- [Recorded data]
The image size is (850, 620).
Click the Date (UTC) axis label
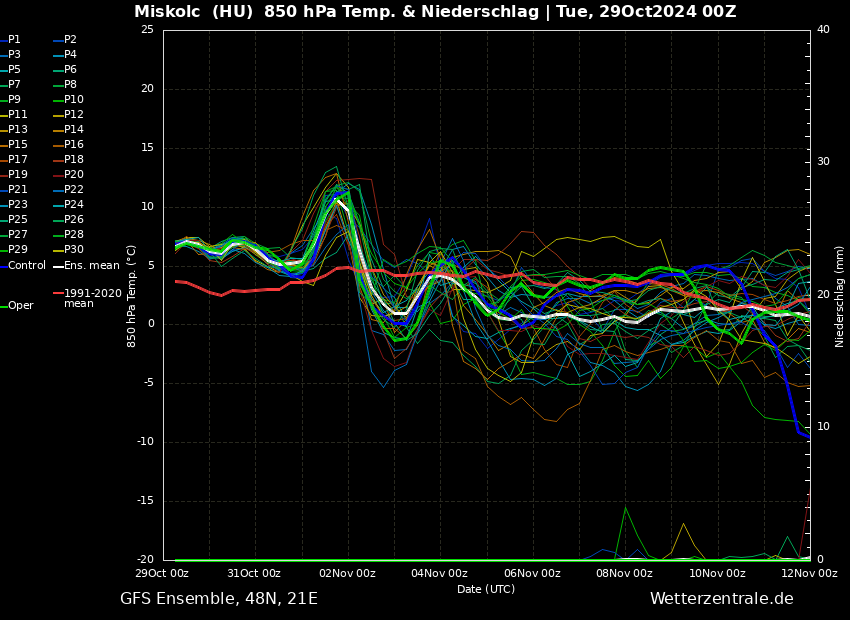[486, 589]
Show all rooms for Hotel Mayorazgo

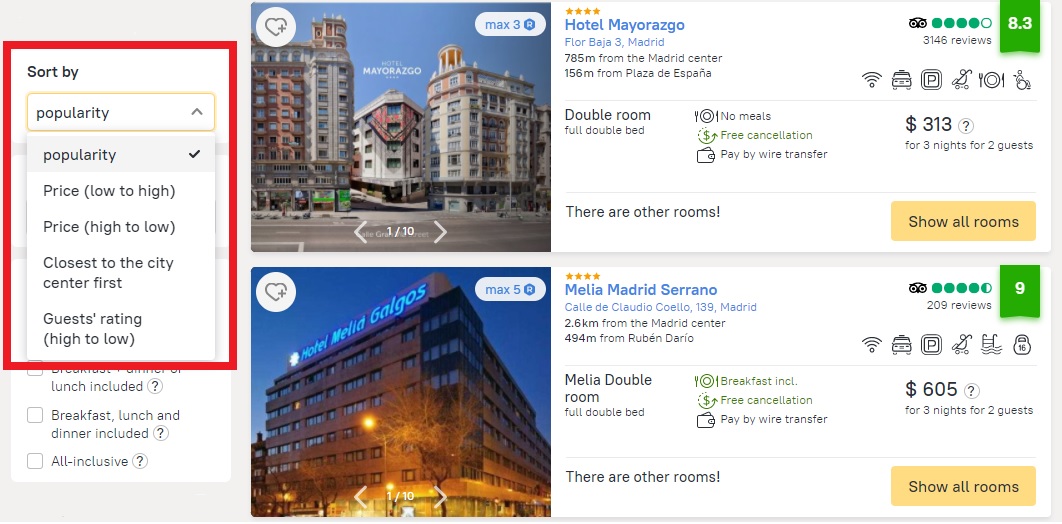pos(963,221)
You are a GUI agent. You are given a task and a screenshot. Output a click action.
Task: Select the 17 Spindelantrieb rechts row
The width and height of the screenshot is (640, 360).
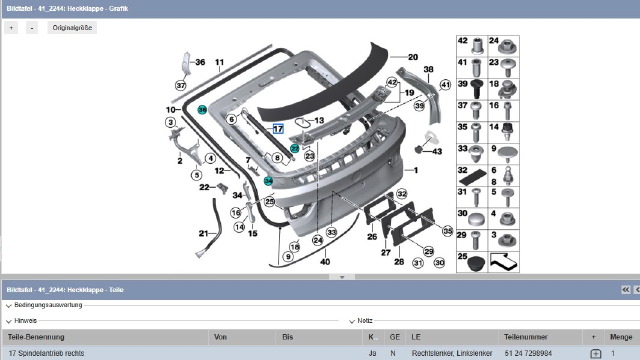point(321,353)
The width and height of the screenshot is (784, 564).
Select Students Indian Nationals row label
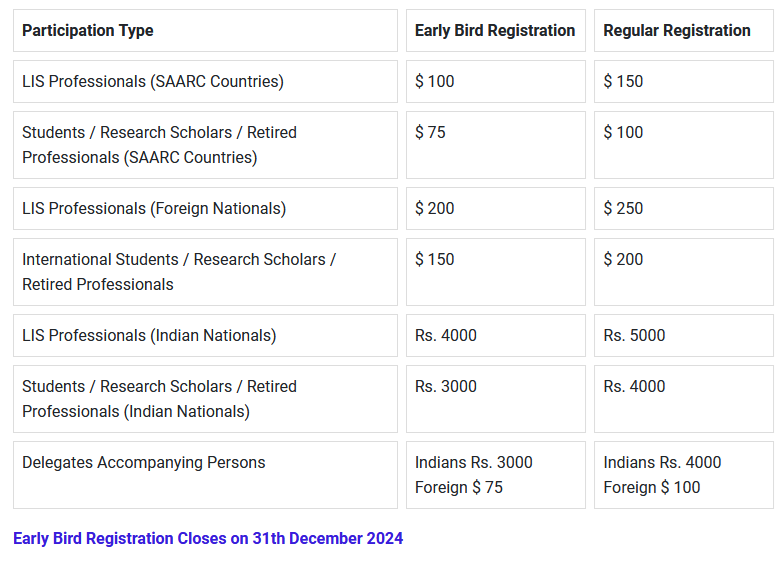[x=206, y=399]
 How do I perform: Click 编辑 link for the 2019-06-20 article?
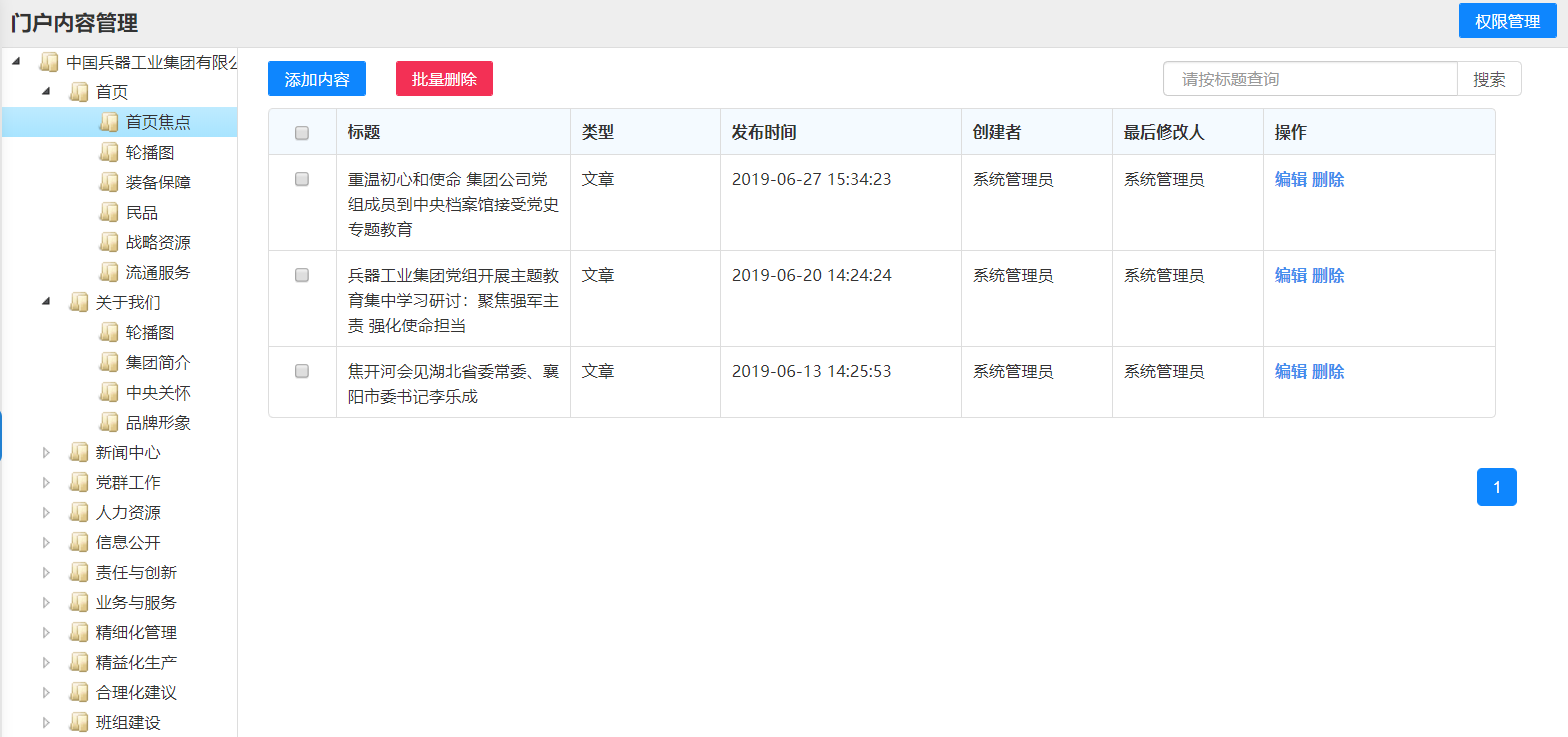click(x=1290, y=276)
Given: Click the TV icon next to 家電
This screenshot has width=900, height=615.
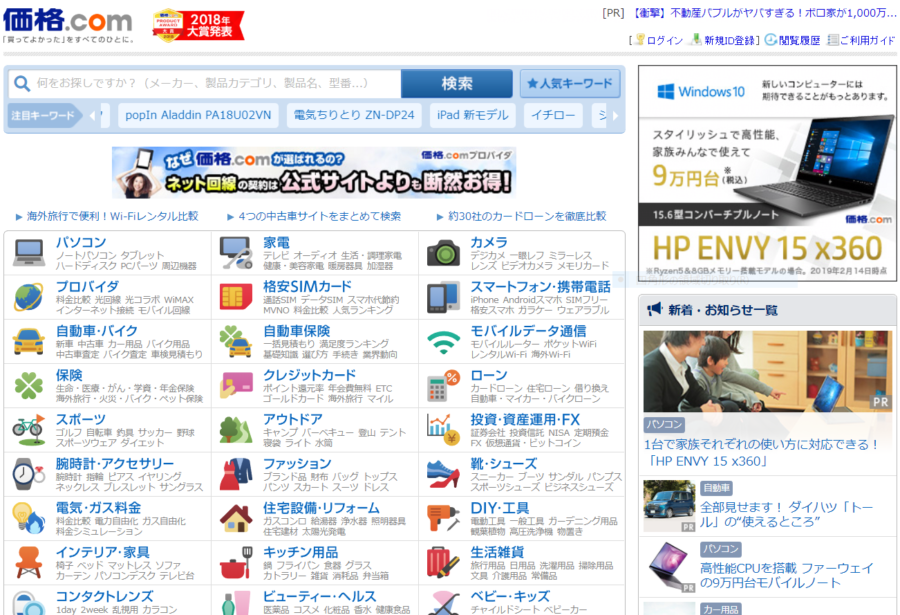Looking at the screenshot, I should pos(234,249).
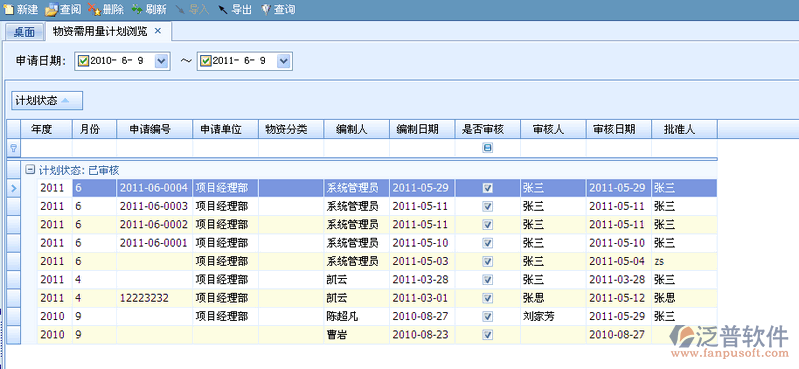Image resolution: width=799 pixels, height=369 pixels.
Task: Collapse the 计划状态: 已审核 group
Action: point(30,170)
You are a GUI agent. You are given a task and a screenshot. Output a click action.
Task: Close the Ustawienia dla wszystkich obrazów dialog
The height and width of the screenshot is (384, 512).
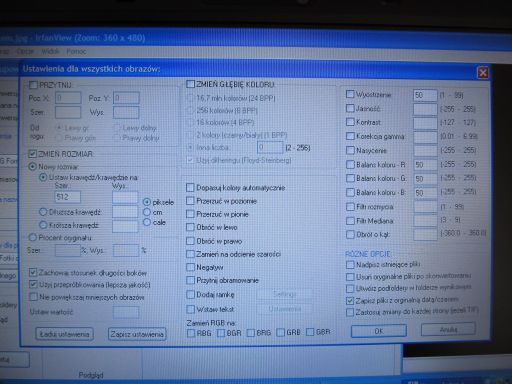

* * *

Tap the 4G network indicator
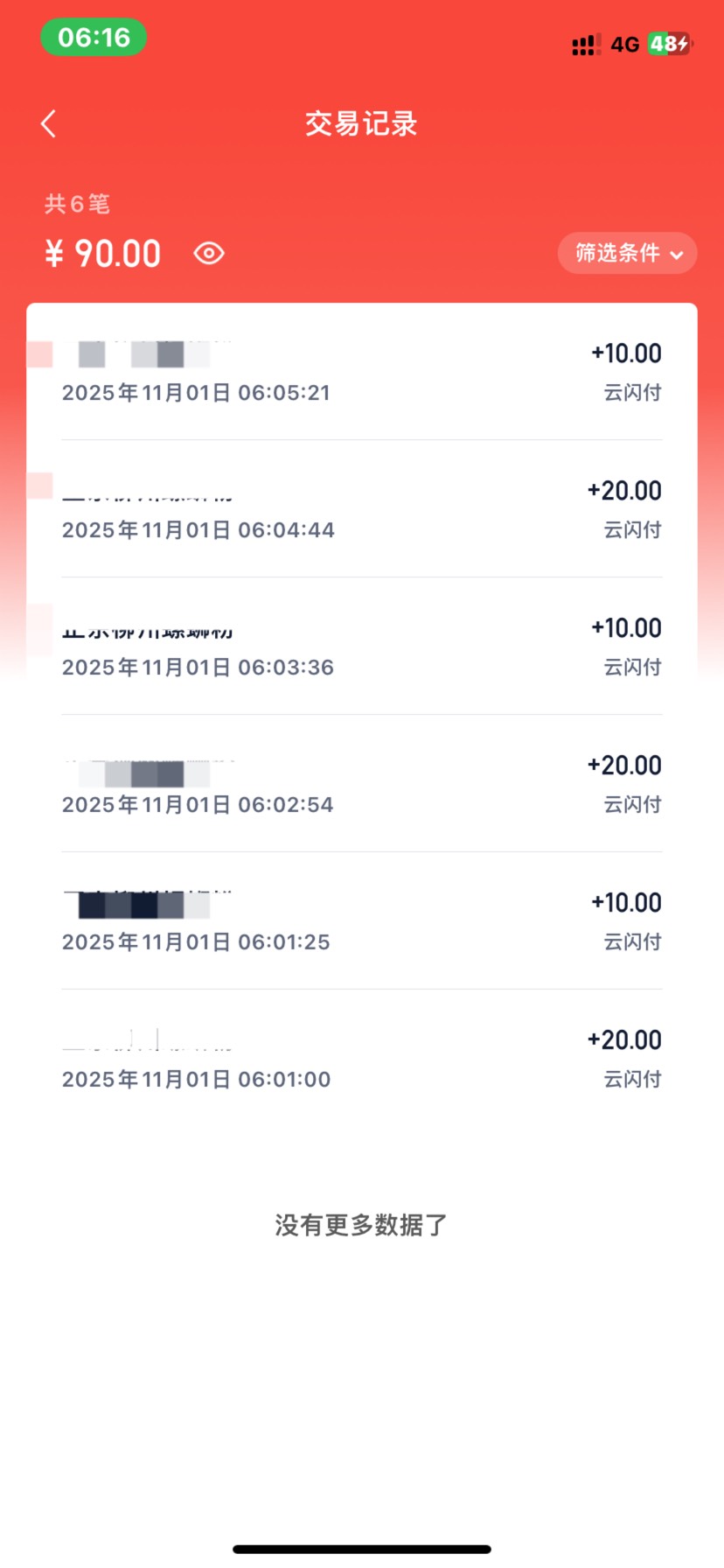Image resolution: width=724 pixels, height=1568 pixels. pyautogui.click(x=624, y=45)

- [About this exercise] Print everything from the line with "The image size is (850, 620)." down to the line with "The height and" in the entries above, both lines included and nothing more, without the pictures.

- [Exercise solution]
The image size is (850, 620).
Click the Date (UTC) axis label
[486, 589]
Show all rooms for Hotel Mayorazgo

pos(963,221)
You are a GUI agent. You are given a task and a screenshot. Output a click action.
Task: Select the 17 Spindelantrieb rechts row
The width and height of the screenshot is (640, 360).
point(321,353)
The width and height of the screenshot is (784, 564).
Select Students Indian Nationals row label
[x=206, y=399]
 How do I perform: Click 编辑 link for the 2019-06-20 article?
click(x=1290, y=276)
Given: Click the TV icon next to 家電
This screenshot has width=900, height=615.
Looking at the screenshot, I should pos(234,249).
Image resolution: width=799 pixels, height=369 pixels.
Task: Collapse the 计划状态: 已审核 group
Action: point(30,170)
You are a GUI agent. You are given a task and a screenshot. Output a click action.
Task: Close the Ustawienia dla wszystkich obrazów dialog
The height and width of the screenshot is (384, 512).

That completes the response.